The expected output is an exact copy of the lines from the one containing "Screen dimensions: 1456x819" through the final line of the entries below, with no images.

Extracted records
####
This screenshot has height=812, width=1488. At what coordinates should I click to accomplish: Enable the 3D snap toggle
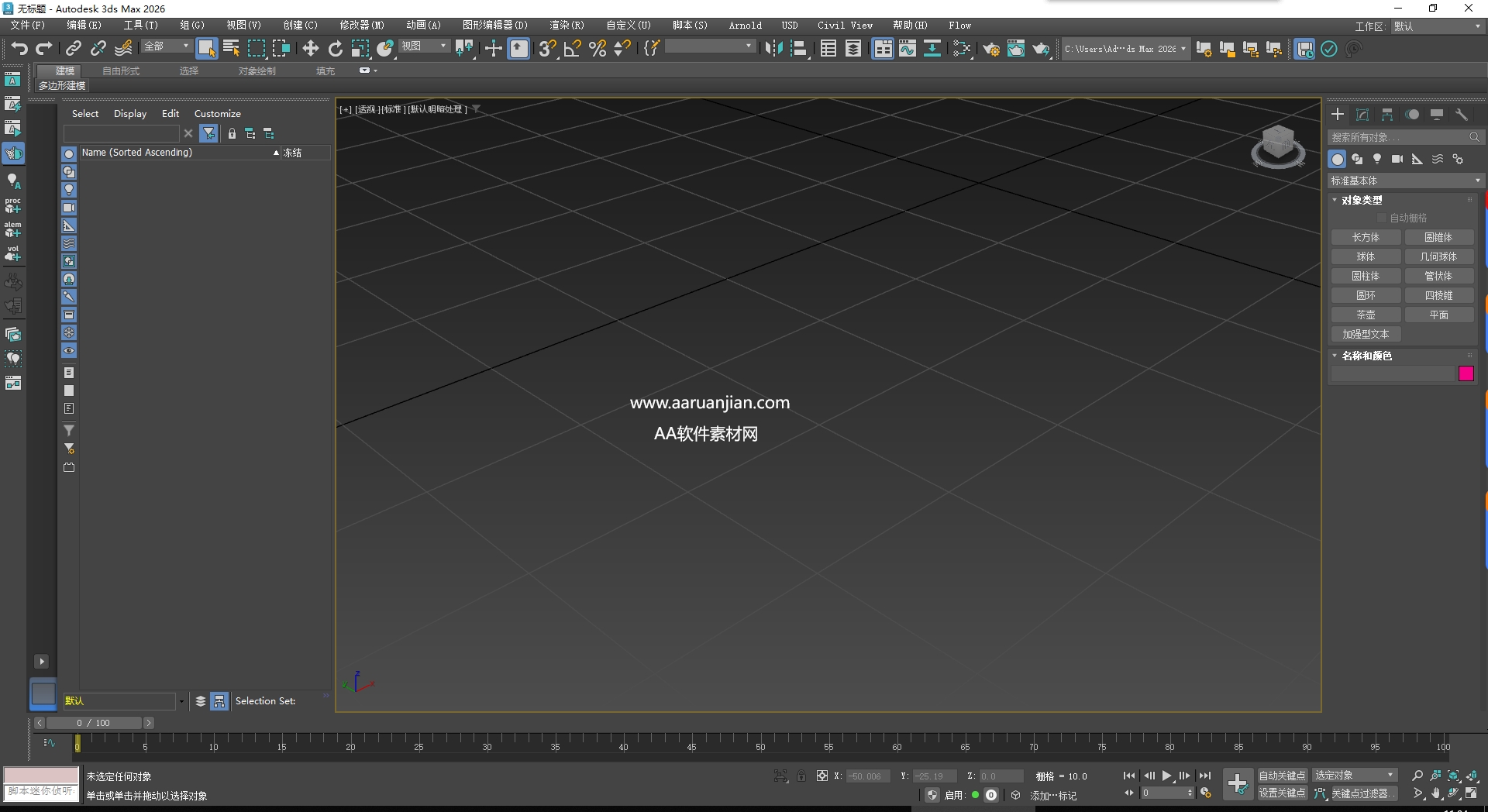pos(546,49)
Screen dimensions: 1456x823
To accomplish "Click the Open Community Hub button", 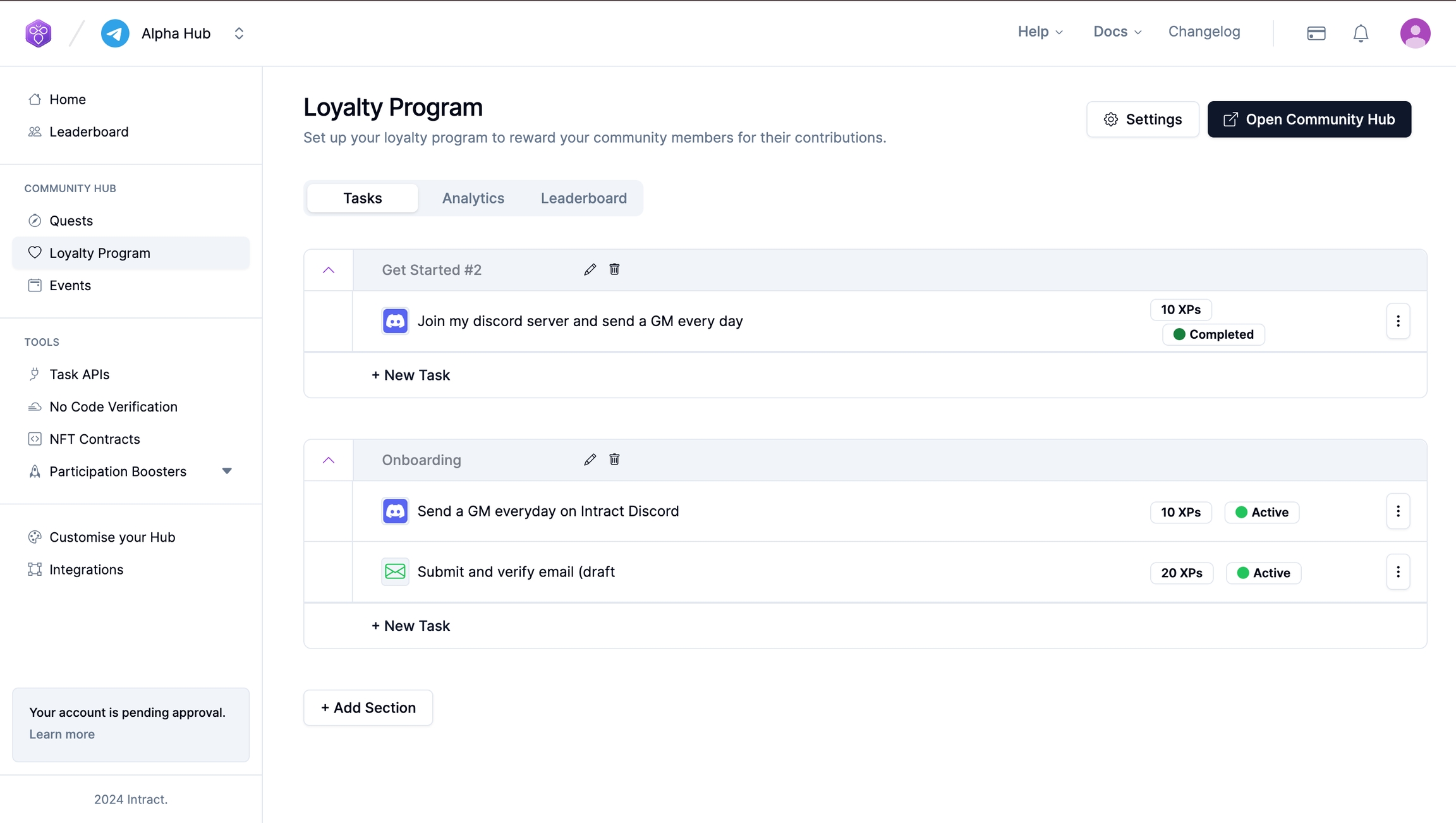I will point(1309,119).
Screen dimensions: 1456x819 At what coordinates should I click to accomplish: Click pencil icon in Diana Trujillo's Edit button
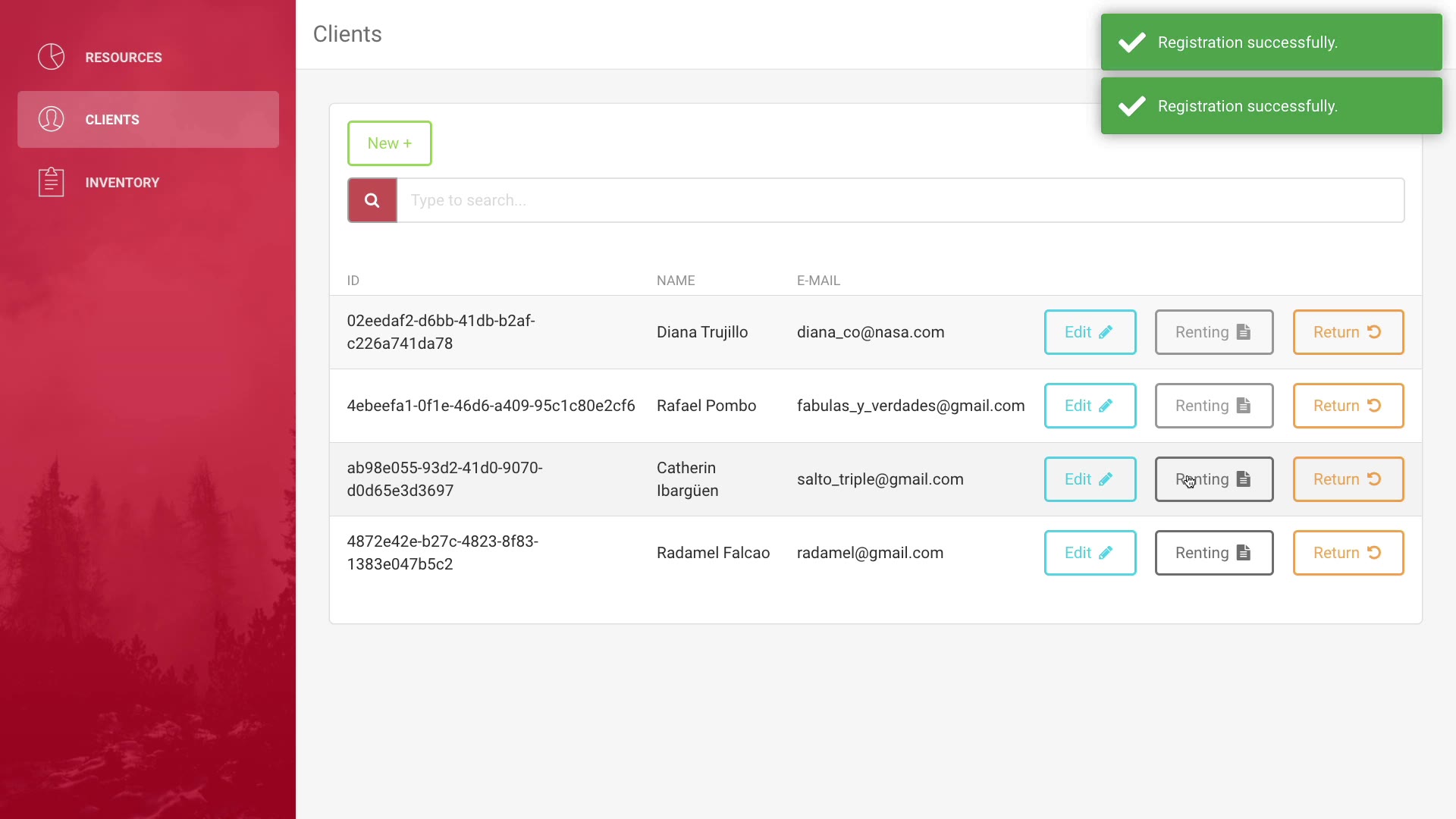1106,332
####
Expected answer ->
Screen dimensions: 1456x819 At what coordinates should I click to accomplish: Click pencil icon in Diana Trujillo's Edit button
1106,332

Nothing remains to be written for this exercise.